Esta Ley de 1870, fruto de la Revolución Gloriosa de 1868, origen de la Primera revolución de la Justicia demoliberal, constituyó un notable progreso hace siglo y medio, pero hoy debería sustituirse por otra más clara y congruente en una segunda revolución tan pendiente como necesaria.

La Constitución de 1978 sincretizó los textos de la regulación del indulto de la Constitución de 1812 y el de la republicana, al declarar que “Corresponde al Rey Ejercer el derecho de gracia con arreglo a la ley, que no podrá autorizar indultos generales”. Tampoco son posibles los llamados indultos anticipados, vigentes en la era franquista, en los que se indultaba a quien aún no había sido juzgado ni condenado, p.e. en el Caso Matesa. En definitiva, hoy el derecho de gracia se reduce a la amnistía, competencia tácitamente otorgada a las Cortes Generales, y a los indultos particulares, competencia materialmente asignada al Gobierno para su concesión, a tramitar por el Ministerio de Justicia que tradicionalmente también lo fue de Gracia.

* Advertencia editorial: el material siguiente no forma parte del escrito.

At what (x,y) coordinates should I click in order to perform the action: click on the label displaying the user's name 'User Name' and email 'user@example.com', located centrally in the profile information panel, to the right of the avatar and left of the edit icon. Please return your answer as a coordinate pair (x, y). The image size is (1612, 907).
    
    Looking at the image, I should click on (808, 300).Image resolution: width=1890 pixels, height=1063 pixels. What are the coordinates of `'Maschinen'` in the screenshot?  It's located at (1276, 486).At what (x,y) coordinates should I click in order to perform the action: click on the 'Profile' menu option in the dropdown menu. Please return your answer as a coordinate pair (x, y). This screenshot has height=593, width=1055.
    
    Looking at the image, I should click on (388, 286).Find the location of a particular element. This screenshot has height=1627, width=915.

El pasado y el presente de la amnistía y el indulto evidencian, en primer lugar, que se trata de una quiebra del ‘ius puniendi’ estatal, pues al no tener, por definición, encaje coherente en el sistema penal, resultan extravagantes y por ello excepcionales. Ya en la elaboración del correspondiente artículo de nuestra primera constitución en las Cortes de Cádiz, el procurador Traver Lloría manifestó que “si se arregla como debe el sistema del Código criminal, habrá muy pocos indultos”, y el procurador Argüelles consideraba el derecho de gracia una ‘excepción a la ley’ que afectaba a la “legislación y a la jurisdicción”.

Lo excepcional en el orden normativo debe serlo también en su aplicación. Teniendo en cuenta que todo indulto es una invasión del poder ejecutivo en el judicial, debe justificarse la excepcionalidad mediante una adecuada motivación. Algunos exigen la explicitación de un arrepentimiento que anule el pronóstico de reincidencia, pero la manifestación en tal sentido no suele estar acompañada de un aval de sinceridad ni, mucho menos, de una voluntad inquebrantable frente a las ocasiones de reincidir que se presenten en el futuro. Sí sería en cambio valorable para su denegación la explicitación del propósito de perseverar en el ejercicio de la acción delictiva. En todo caso, el preceptivo informe del órgano sentenciador ha de tenerse muy en cuenta, aun cuando no sea vinculante.

Y, en fin, descendiendo a un contexto más actual, sería un fraude de ley conceder una amnistía disfrazada de indulto particular, soslayando además la exigencia de singularidad del indulto, al incluir en la misma concesión a un conjunto de personas que actuaron de consuno, resultando indiferente a estos efectos que los confabulados estuvieran inmersos o no en un error vencible sobre la ilicitud de su conducta, envueltos en la niebla del carácter pasional y de emulación que los criminólogos asignan a la delincuencia de motivación política.